BEGIN
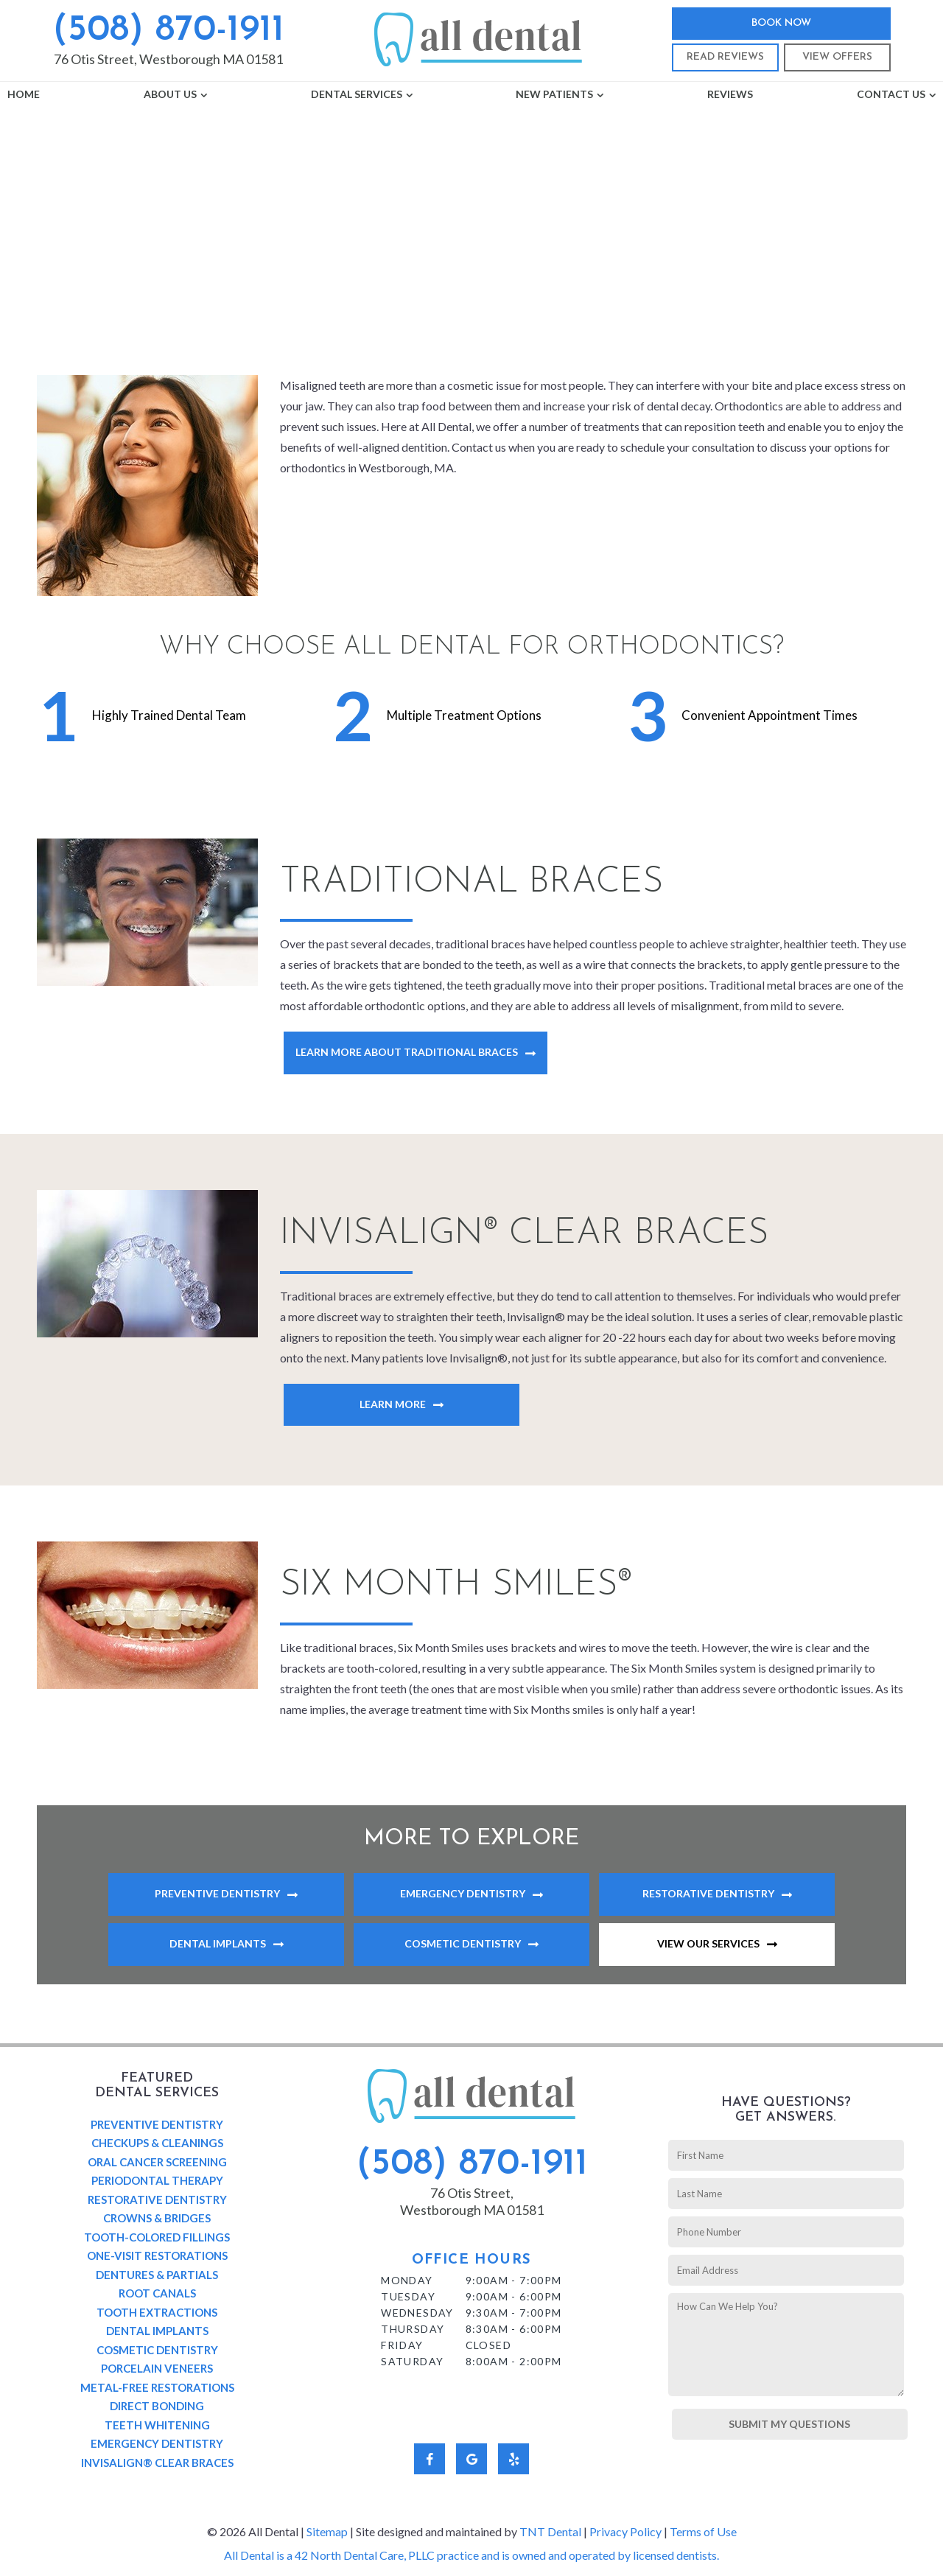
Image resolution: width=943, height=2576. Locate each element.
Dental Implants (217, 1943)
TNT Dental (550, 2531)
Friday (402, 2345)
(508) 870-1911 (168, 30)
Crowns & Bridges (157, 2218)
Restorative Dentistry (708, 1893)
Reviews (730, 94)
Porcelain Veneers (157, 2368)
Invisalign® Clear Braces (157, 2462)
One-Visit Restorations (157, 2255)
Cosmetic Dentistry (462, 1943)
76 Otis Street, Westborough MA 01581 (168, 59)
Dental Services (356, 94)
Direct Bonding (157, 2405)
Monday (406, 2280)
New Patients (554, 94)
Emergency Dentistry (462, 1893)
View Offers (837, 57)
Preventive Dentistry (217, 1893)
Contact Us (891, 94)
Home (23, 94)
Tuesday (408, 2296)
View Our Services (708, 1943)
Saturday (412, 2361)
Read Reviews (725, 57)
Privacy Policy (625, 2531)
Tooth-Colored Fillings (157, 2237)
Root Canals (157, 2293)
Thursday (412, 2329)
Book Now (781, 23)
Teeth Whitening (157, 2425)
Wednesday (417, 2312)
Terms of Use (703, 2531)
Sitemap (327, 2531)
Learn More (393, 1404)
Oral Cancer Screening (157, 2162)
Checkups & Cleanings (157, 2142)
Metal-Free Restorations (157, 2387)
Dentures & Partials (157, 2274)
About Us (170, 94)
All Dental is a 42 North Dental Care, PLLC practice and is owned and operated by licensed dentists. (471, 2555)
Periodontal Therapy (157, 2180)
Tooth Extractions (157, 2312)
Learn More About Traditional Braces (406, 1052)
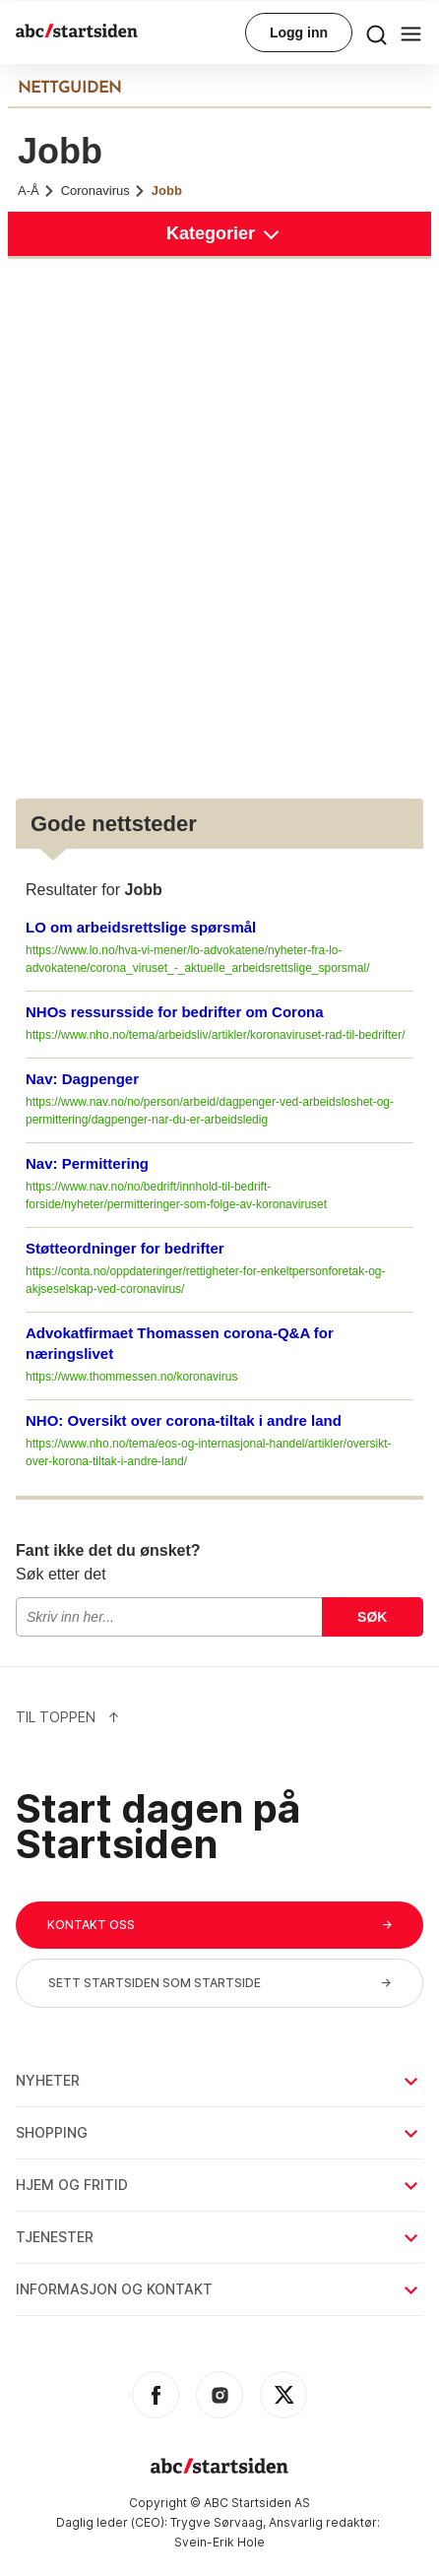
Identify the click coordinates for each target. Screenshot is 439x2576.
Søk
END
Task statement:
Copy only this part of the entries above: the line with "Preventive Dentistry (217, 1893)", the line with "Learn More (393, 1404)", and the lines between, all exactly as written.

Expected answer:
Preventive Dentistry (217, 1893)
Contact Us (891, 94)
Home (23, 94)
Tuesday (408, 2296)
View Our Services (708, 1943)
Saturday (412, 2361)
Read Reviews (725, 57)
Privacy Policy (625, 2531)
Tooth-Colored Fillings (157, 2237)
Root Canals (157, 2293)
Thursday (412, 2329)
Book Now (781, 23)
Teeth Whitening (157, 2425)
Wednesday (417, 2312)
Terms of Use (703, 2531)
Sitemap (327, 2531)
Learn More (393, 1404)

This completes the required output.